We widows know irrational fear.

Our lives are inundated with daily fears like the fear of moving forward, fear of being alone, fear of managing money, fear of social situations, fear of making decisions.


The fucking fear.

Of all the ugly fears I face every day, the fear I hate the most is my irrational fear of dying. It’s intense.

Like, teetering on the edge of insanity over a black hole of hysteria for days on end.


Of course, I assumed death was rapping its bony knuckles on my door.

What else does it mean when the nurse navigator from the mammography office calls you back within two hours of your appointment and leaves a message to, “please call back at your earliest convenience?”

It has to mean I’ve finally succumbed to cancer. What else could it mean?

If I’d left a shoe behind at the office visit surely the nice nurse navigator would have calmed my nerves with a message like, “Silly Ms. Murray, you left your shoe in the changing room. Please come back to pick up your shoe at your earliest convenience.”

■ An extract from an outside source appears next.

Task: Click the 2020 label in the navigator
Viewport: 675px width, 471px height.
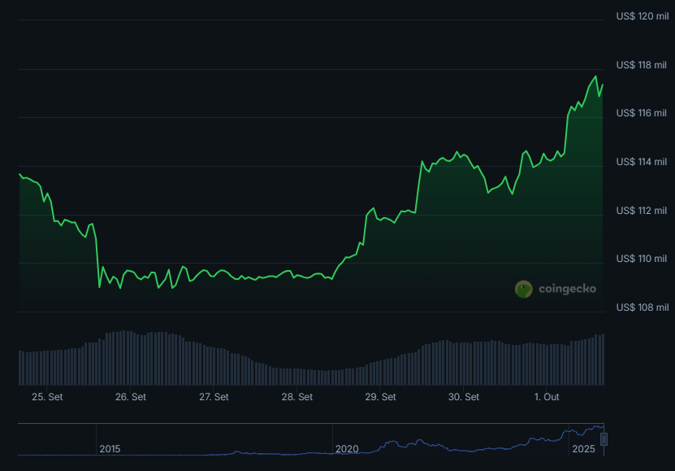Action: coord(347,449)
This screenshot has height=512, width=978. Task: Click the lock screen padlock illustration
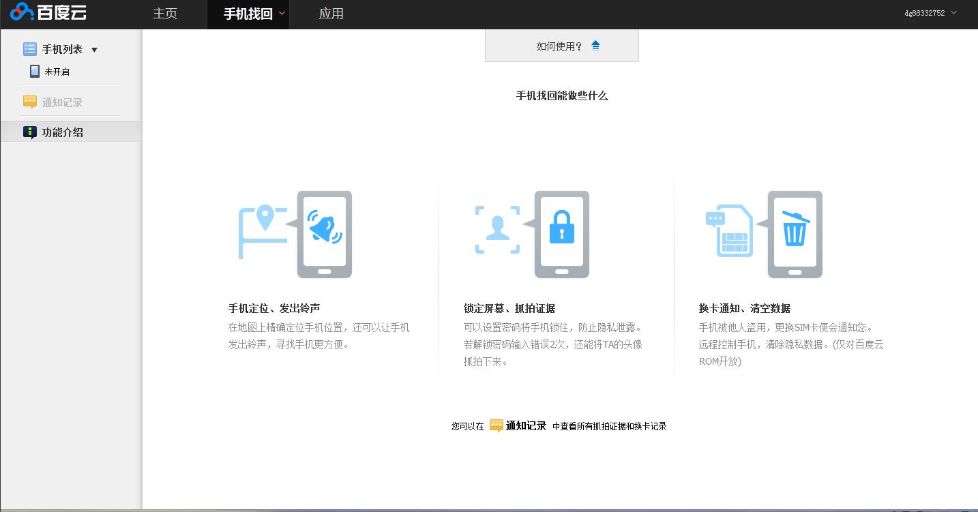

But, I didn’t leave my shoe in the changing room. It was on my foot. So, clearly, I thought I had cancer.

I returned the call and left a message. I wiped the sweat beads from my forehead as I waited for a response. When the clock struck 5:00 and no one returned my call, my panic escalated. Everyone in the mammography office went home for the night while I planned my funeral.

Let me explain.

I wasn’t always so melodramatic or anxious about my health. But after my husband died, I developed an irrational fear of dying.

I mean, if it could happen to my husband, it could happen to me. We were happily married, immensely enjoying life with our two kids and then BAM! A brain tumor. My husband died within a year of his diagnosis.

Now, I’m hyper-aware of every headache (brain cancer), coughing spell (lung cancer) and abdominal spasm (liver cancer, gallbladder cancer, pancreatic cancer).

As if worrying about headaches, coughs and abdominal spasms weren’t enough, I played phone tag with the nurse navigator and breast cancer entered the equation. I waited 16 very long and disturbing hours until morning when I called the office to learn my fate.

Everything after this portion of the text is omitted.